Mentre i poveri diventano sempre più poveri e numerosi, anche i ricchi, senza arrivare alle iperboli di Elon Musk, Bezos, Zuckerberg, diventano sempre più ricchi e anche un po’ più numerosi ma in proporzione nemmeno lontanamente paragonabile rispetto ai primi. Insomma mentre alcuni, pochi, entrano in quell’Empireo, molti di più scendono all’Inferno. Quindi quella che tende a sparire, almeno in Occidente, è la classe media, il che comporta, e ancor più comporterà in futuro, un grave problema sociale perché la classe media fa da collante e da intermediario fra l’empireo dei più ricchi e l’inferno dei più poveri.

Il problema non è di oggi e nemmeno di qualche decennio fa e neppure degli ultimi due secoli ma risale alla nascita della Democrazia nella forma del capitalismo industriale (oggi si parla sempre in termini denigratori di “populismo” senza sapere che cos’è: quella “populista” è una corrente di pensiero russa che mirava a un socialismo agricolo e solidale in contrapposizione all’industria e all’industrializzazione). Scrive Claude Julien ne Il suicidio delle democrazie (1973): “Hanno scavato una fossa fra ricchi e poveri all’interno delle democrazie industriali e l’hanno poi ingigantita e globalizzata”.

L’opulenza dei Paesi ricchi è in diretta connessione con la povertà dei Paesi poveri che, nonostante l’ottimismo di facciata e per nulla disinteressato, continua anch’essa, la povertà dico, ad aumentare. Marx sbagliava quando pensava che ad un certo punto i ricchi sarebbero diventati così pochi che per cacciarli non ci sarebbe stato bisogno di nessuna Rivoluzione ma sarebbe bastata una pedata nel sedere. Una classe opulenta e sufficientemente numerosa ci sarà sempre, potente quanto basta per mettere in riga, a livello nazionale e internazionale, i popoli. Un esempio drammatico sulla connessione fra la ricchezza dei più ricchi e la povertà dei più poveri è l’Africa Nera che ai primi del Novecento era alimentarmente autosufficiente e lo era ancora, in buona sostanza (al 98 per cento) nel 1961. Ma da quando ha cominciato ad essere aggredita dalla integrazione economica – prima era considerata un mercato del tutto marginale e poco interessante – le cose sono precipitate. L’autosufficienza è scesa all’89 per cento nel 1971, al 78 per cento nel 1978. Per sapere quello che è successo dopo non sono necessarie statistiche basta guardare alle devastanti migrazioni che non provengono più solo dai Paesi dell’Africa Nera propriamente detta ma anche dal Maghreb. Qui non siamo più nell’ambito della miseria, ma della fame, della pura fame e per fermare queste migrazioni, che non sono più immigrazioni come quelle degli italiani verso gli Stati Uniti di fine Ottocento e primi Novecento, non basteranno i blocchi navali e le cannonate di Matteo Salvini nè tantomeno gli ipocriti e predatori “Piani Mattei”.

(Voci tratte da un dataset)
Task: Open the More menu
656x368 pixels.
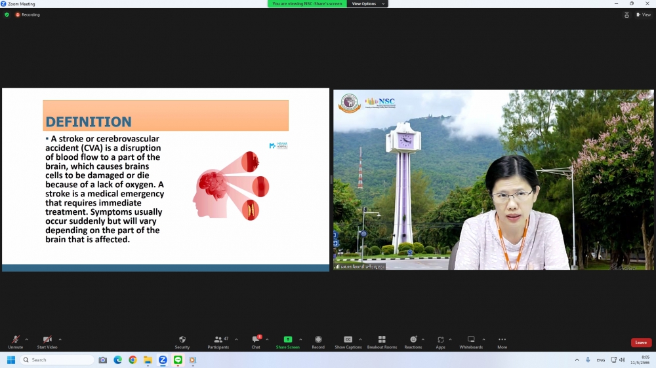Action: coord(502,342)
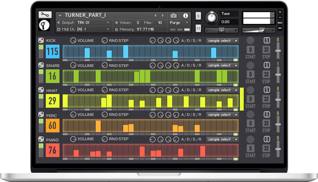This screenshot has height=182, width=318.
Task: Mute the instrument using M button
Action: pyautogui.click(x=198, y=29)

Dettagli del problema - Secondo il brano sulla disuguaglianza tra ricchi e poveri, a quale percentuale era scesa l'autosufficienza alimentare dell'Africa Nera nel 1978?

Soluzione dell'esercizio - Al 78 per cento.